18 - O Rui Sinel de Cordes diz que tu és o poeta preferido dele. E tu, quem é que admiras por cá nas outras artes?
Li um livro que adorei do Valter Hugo Mãe, O Remorso de Baltazar Serapião. Fascinou-me mesmo. Depois decidi que ia começar a ler as cenas dele, acabei por não ler até porque perdi muito do ritmo de leitura que tinha. Mais pessoas… Sou completamente vidrado na Carminho e na Gisela João. Nunca tive grande relação com o fado, mas a garra, o espírito que elas têm ao vivo, quem é hip-hopper identifica-se bué. E soube isto depois da admiração, elas cresceram a ouvir hip-hop. Acredito que muito do que têm na atitude, no swing, no carisma, tem muito a ver com o hip-hop. Também cresci a adorar o Herman José, faz bué parte da minha adolescência, é uma referência única na cultura portuguesa e tenho algum medo que a certa altura gerações mais novas negligenciem a importância dele. Ainda sou um grande fã. E tenho de dizer o Sam The Kid. É um amigo de longa data, a relação que tenho com ele é muito forte, é um gajo que vi a crescer. Conheci o Sam com 17 anos, vi todo o esforço que ele fez, as decisões difíceis que teve de tomar. Ele abandonou muitas coisas para se dedicar à música a cem por cento. Vi a forma como foi negligenciado e acreditou sozinho. Já fazia coisas geniais e as pessoas não valorizavam.

19 - Ele há tempos disse que fez um disco de remisturas de músicas tuas. Já te mostrou isso alguma vez?
Chegou a mostrar-me alguma coisa, acho que não na totalidade.
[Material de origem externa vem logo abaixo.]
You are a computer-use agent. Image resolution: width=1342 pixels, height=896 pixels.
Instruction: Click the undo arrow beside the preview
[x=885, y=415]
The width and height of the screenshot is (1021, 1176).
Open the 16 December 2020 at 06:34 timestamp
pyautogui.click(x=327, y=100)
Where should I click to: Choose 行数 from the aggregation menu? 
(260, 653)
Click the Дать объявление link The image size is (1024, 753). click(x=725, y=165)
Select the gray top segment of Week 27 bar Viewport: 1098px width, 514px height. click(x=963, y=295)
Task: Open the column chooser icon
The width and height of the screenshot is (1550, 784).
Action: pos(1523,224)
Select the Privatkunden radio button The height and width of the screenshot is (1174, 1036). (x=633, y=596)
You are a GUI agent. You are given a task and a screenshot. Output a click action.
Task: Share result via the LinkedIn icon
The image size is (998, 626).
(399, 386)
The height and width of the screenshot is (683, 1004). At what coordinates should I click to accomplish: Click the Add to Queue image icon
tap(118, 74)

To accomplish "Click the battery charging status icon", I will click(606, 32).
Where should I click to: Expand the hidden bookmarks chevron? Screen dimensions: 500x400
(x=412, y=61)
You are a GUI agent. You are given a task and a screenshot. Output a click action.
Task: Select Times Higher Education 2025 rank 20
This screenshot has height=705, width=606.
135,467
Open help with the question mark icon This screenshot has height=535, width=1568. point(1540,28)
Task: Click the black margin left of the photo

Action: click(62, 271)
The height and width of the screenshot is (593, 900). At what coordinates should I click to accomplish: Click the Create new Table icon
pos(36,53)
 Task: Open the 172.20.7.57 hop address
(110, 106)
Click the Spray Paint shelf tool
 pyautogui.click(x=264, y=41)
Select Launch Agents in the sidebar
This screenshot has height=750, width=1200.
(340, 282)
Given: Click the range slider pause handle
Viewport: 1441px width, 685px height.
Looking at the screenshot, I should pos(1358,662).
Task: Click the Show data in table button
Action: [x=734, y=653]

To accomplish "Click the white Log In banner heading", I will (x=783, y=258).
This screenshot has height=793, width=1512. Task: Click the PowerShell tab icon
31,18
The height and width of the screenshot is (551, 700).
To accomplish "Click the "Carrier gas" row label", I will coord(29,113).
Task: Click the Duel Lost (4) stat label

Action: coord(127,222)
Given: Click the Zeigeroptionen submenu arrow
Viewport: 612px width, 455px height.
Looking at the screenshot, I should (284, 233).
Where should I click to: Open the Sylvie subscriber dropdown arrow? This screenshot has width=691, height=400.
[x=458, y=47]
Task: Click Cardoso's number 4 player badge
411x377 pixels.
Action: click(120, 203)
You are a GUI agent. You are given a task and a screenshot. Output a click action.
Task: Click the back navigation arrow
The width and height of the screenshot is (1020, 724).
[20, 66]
Mas eu até ia pedir para ele nunca lançar isso. Ia pedir mesmo, porque ele pegou em rimas que eu hoje já não sinto. Gostava de ver uma roupagem de Sam The Kid em músicas de que eu gosto. Não é o caso, aquilo são sons com que não tenho nenhuma relação, tenho mesmo dificuldade em ouvi-los.
É como um gajo querer fazer uma exposição com fotografias tuas de 2002. Vou pedir ao Sam para não lançar isso porque tenho bué vergonha dessas músicas, bué vergonha mesmo.

20 - Este ano fazes vinte anos de carreira. Tens alguma coisa especial preparada para o concerto no Vodafone Mexefest?
As pessoas consideram uma cena oficial com o primeiro álbum, assim seriam quinze, mas desde que comecei a rimar, sim, são vinte anos. Mas nunca comemoraria, até porque considero os meus primeiros dois álbuns amadores, aquilo para mim são demos. O concerto do Mexefest é obviamente de celebração do passado mas é mais um concerto de regresso. Como estive algum tempo afastado quero mostrar às pessoas o que é que vai ser Valete daqui para a frente. Vou ter uma ou outra coisa que as pessoas não ouviram, gosto sempre de fazer isso nos concertos e celebrar coisas antigas, mas se calhar algumas com roupagens diferentes. Estou a preparar um concerto onde há uma interação minha no palco com o vídeo e quero também perceber como é que as pessoas vão reagir. Ou seja, o concerto do Mexefest vai ser quase a apresentação do que vem de Valete para os próximos tempos.